● **WHAT IS NEEDED**
Look below for the line holding "The image size is (816, 490)." and the line holding "This screenshot has width=1128, height=594.". Transcribe exactly those lines and all lines between them, nothing more.

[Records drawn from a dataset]
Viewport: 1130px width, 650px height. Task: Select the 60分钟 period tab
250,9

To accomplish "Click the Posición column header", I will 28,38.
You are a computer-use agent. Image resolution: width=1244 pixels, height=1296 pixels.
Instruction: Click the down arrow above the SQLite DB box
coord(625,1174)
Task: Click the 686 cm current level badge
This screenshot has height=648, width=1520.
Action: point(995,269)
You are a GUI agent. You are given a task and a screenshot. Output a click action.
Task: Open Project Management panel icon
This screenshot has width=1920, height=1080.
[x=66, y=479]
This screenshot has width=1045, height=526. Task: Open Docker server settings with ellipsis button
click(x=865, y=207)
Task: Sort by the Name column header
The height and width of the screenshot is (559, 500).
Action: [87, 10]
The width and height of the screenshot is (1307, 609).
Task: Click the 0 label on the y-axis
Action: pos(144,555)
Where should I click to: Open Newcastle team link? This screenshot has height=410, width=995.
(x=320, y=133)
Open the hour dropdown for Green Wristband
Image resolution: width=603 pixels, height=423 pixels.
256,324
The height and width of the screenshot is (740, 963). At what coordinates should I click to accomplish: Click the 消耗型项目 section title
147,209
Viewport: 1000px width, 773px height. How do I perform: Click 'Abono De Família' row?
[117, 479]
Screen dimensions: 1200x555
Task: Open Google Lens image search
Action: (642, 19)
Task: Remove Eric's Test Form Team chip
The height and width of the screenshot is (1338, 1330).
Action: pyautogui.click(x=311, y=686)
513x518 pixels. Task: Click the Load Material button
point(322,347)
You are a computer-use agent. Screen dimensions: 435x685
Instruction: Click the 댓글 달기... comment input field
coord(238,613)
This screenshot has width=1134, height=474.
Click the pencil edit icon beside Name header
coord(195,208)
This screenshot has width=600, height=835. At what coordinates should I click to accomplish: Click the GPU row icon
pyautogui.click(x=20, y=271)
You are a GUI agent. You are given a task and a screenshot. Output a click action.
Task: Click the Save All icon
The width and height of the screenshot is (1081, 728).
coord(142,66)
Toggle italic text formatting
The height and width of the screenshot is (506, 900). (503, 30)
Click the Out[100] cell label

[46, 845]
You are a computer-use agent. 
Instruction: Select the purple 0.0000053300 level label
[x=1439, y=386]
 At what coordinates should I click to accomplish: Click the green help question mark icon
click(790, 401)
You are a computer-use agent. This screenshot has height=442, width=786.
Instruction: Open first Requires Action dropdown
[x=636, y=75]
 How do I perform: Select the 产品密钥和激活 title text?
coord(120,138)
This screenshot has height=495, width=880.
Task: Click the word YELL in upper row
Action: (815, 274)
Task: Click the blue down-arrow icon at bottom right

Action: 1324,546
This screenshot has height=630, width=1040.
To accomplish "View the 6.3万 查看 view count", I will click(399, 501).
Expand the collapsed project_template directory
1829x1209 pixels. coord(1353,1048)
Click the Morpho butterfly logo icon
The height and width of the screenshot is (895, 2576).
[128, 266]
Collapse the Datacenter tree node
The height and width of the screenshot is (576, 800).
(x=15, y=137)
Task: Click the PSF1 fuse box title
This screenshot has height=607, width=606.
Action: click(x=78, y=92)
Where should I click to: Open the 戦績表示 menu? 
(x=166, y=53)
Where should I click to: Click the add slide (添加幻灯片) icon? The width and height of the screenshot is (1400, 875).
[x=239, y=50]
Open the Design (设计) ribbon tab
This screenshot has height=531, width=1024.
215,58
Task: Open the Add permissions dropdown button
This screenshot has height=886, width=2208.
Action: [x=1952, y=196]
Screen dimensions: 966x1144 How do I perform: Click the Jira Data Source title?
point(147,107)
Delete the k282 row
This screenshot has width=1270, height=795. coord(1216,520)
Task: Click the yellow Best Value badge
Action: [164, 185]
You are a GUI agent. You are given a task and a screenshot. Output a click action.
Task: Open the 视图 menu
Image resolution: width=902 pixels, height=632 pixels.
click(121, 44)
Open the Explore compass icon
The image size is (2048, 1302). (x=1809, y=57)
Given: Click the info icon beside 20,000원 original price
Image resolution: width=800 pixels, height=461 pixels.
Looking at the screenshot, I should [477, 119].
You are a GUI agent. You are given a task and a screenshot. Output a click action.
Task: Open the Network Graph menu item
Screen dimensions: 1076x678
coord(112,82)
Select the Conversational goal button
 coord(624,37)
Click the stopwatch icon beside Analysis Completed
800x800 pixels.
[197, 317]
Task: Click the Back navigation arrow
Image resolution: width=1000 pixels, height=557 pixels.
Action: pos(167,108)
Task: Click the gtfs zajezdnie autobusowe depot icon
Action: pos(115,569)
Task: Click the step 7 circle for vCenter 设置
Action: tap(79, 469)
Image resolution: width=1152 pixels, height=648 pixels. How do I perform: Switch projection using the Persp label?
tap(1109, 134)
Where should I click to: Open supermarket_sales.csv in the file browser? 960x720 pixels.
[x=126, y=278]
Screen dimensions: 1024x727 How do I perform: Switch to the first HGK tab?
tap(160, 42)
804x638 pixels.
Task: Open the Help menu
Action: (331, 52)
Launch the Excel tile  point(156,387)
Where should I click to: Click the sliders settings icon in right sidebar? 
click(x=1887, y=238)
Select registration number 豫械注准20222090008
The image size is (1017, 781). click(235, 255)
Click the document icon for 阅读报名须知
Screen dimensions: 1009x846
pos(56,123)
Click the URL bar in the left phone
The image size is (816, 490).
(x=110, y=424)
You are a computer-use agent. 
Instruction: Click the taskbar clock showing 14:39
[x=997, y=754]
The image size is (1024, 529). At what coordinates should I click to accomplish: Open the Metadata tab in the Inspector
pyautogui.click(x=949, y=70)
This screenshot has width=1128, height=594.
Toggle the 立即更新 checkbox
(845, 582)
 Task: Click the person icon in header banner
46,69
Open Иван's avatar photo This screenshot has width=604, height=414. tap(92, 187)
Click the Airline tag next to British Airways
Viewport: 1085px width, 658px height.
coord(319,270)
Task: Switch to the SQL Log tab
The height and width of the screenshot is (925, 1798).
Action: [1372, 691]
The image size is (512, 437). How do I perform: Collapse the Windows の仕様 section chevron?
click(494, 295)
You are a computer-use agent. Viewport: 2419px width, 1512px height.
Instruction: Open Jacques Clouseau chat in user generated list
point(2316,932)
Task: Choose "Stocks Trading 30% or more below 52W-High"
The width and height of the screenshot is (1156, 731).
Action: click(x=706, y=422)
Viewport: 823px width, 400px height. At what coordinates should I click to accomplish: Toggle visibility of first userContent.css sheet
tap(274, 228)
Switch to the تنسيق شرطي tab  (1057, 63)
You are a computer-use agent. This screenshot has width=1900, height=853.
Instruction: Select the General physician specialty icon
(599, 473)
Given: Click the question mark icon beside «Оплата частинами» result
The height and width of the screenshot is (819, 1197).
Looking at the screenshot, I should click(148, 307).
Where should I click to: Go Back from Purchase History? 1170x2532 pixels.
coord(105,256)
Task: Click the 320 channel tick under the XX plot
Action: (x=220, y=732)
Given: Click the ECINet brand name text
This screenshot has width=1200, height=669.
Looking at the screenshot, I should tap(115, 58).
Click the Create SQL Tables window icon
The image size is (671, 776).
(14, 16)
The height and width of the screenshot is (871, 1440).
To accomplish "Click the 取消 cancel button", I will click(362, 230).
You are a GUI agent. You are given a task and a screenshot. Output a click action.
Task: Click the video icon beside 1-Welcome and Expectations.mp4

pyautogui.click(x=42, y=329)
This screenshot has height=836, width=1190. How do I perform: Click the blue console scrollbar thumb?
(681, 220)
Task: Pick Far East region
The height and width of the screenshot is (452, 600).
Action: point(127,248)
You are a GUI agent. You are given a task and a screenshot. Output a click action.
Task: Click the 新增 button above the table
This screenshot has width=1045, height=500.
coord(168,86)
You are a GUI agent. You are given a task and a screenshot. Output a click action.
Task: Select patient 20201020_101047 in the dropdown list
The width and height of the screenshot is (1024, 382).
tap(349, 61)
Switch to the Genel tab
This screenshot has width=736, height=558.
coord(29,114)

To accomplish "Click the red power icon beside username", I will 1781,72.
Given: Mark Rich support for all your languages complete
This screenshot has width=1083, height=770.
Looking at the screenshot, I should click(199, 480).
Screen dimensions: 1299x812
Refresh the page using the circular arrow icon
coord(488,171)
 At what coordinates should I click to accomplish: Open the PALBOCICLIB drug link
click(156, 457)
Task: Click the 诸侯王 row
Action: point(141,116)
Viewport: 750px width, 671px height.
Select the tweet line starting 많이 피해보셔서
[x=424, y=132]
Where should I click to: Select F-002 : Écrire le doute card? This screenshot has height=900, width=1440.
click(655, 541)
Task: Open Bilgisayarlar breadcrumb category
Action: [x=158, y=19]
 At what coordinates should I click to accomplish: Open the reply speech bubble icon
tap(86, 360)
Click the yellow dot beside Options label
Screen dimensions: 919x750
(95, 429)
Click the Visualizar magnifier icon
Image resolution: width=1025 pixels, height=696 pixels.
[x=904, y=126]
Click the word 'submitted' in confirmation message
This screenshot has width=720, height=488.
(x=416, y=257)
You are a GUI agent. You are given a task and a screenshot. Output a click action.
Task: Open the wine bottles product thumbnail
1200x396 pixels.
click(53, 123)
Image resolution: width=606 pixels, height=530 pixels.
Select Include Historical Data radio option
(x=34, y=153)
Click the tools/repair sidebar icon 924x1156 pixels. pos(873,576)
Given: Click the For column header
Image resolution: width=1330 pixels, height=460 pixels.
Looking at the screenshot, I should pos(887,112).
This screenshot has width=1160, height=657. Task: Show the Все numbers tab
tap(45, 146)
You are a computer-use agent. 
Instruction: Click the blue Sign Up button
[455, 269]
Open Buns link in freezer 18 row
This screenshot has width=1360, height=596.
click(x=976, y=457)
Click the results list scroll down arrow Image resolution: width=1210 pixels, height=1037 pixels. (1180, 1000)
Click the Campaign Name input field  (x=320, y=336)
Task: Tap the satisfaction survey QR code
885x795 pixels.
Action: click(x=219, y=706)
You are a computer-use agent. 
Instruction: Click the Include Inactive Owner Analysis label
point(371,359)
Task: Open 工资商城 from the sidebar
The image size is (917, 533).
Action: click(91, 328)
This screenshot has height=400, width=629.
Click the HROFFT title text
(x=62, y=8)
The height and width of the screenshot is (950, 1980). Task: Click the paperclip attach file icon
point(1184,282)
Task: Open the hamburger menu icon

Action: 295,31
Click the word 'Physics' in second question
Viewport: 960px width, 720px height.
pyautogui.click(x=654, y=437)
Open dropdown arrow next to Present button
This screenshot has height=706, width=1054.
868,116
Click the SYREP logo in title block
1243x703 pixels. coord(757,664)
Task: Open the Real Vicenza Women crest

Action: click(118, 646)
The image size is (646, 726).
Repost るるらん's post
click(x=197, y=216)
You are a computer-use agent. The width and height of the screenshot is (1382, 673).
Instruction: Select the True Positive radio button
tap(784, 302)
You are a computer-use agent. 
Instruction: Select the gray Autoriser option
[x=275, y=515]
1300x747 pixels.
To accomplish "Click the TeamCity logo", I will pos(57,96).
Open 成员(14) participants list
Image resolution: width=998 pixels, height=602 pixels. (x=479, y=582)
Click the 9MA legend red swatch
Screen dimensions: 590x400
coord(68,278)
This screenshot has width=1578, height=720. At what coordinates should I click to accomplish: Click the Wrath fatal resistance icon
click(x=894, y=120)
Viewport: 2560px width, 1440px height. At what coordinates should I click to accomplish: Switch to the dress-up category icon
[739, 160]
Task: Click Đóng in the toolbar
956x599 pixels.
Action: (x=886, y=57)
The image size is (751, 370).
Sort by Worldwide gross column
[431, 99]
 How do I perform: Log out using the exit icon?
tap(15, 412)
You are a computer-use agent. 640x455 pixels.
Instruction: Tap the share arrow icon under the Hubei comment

● **SOLVED EXERCISE**
The image size is (816, 490).
(x=110, y=424)
You are a computer-use agent. 
Instruction: Click the taskbar clock showing 14:39
[x=997, y=754]
The image size is (1024, 529). At what coordinates should I click to accomplish: Open the Metadata tab in the Inspector
pyautogui.click(x=949, y=70)
This screenshot has width=1128, height=594.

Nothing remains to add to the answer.